Directions for this task: Exactly the lines from the one with "You are a computer-use" through the final line of the entries, and nothing else, should appear in the answer; no pictures go in it.

*** Opening of Supplied material ***

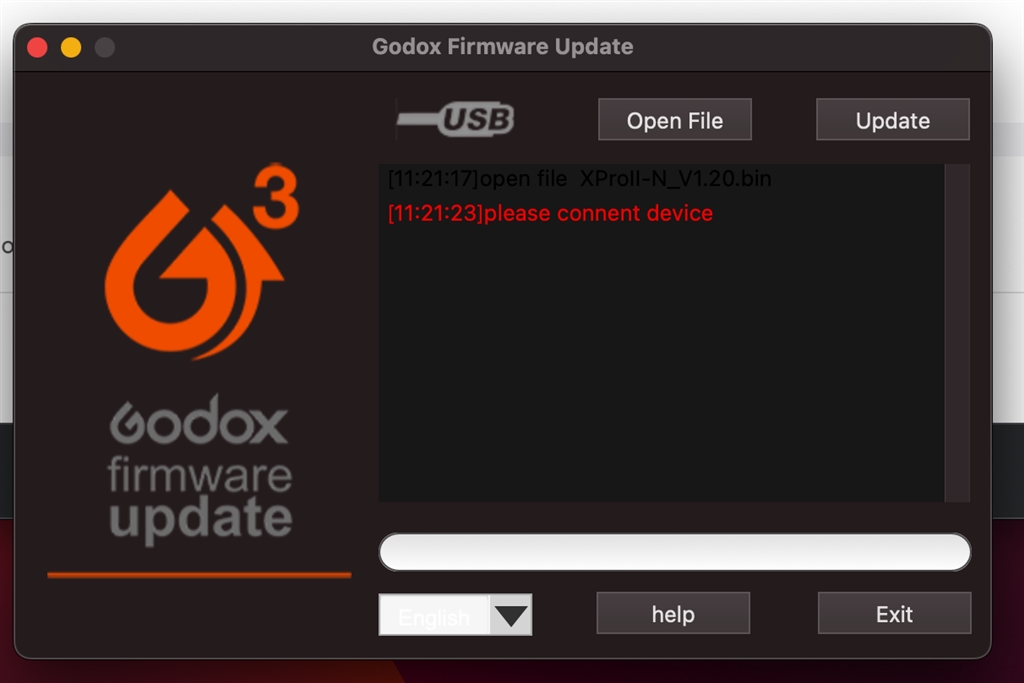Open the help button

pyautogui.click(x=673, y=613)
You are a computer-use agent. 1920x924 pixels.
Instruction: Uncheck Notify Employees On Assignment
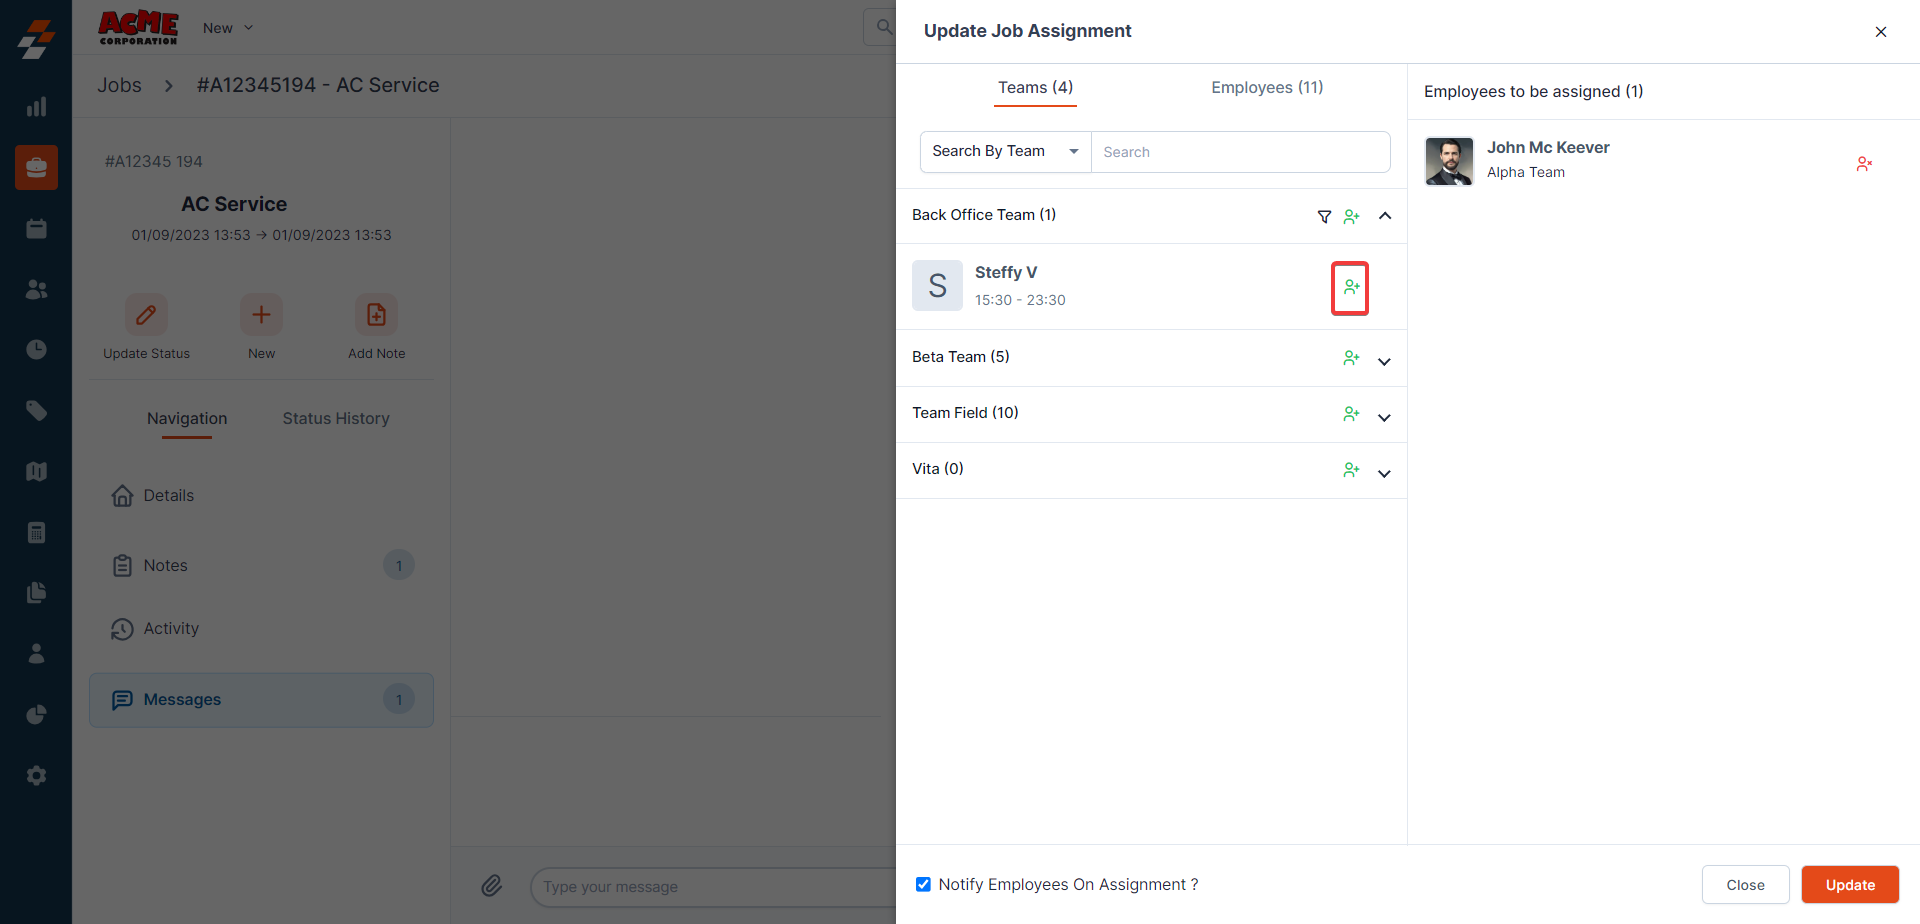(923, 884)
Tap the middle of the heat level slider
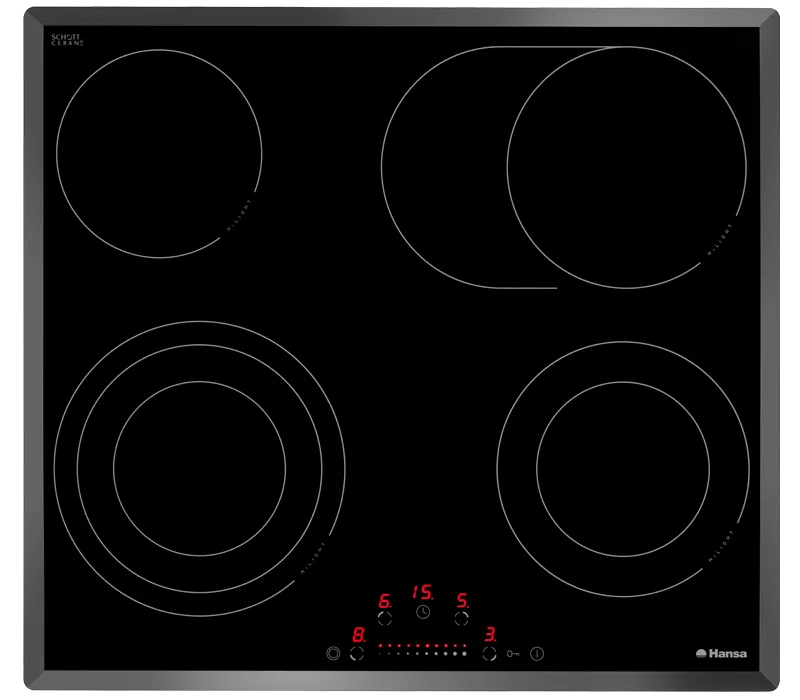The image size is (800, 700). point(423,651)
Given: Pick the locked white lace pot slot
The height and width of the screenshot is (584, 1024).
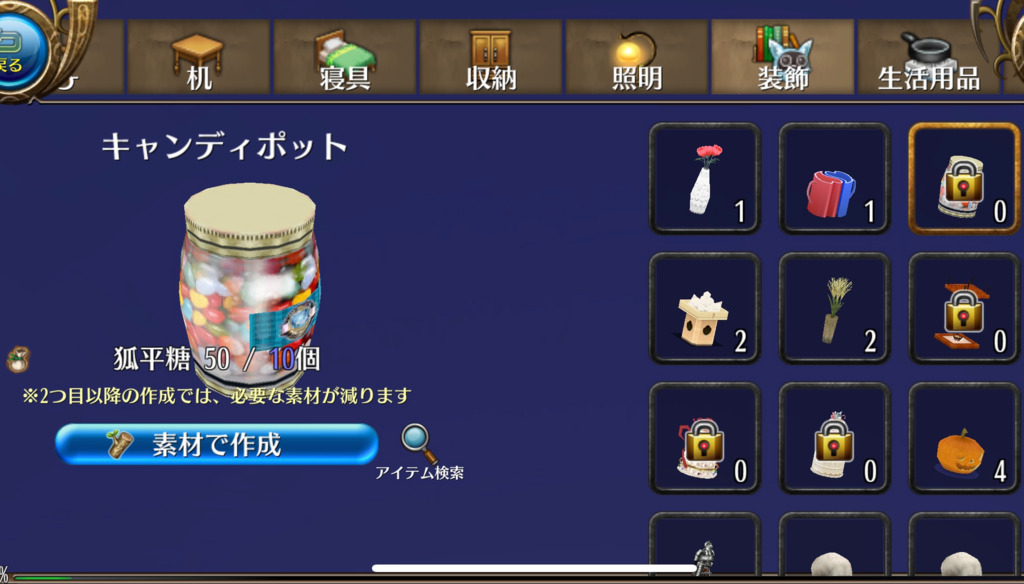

*** Close of Supplied material ***

Result:
You are a computer-use agent. 1920x924 pixels.
Instruction: Uncheck Notify Employees On Assignment
(923, 884)
Tap the middle of the heat level slider
The image size is (800, 700). point(423,651)
Given: Pick the locked white lace pot slot
The height and width of the screenshot is (584, 1024).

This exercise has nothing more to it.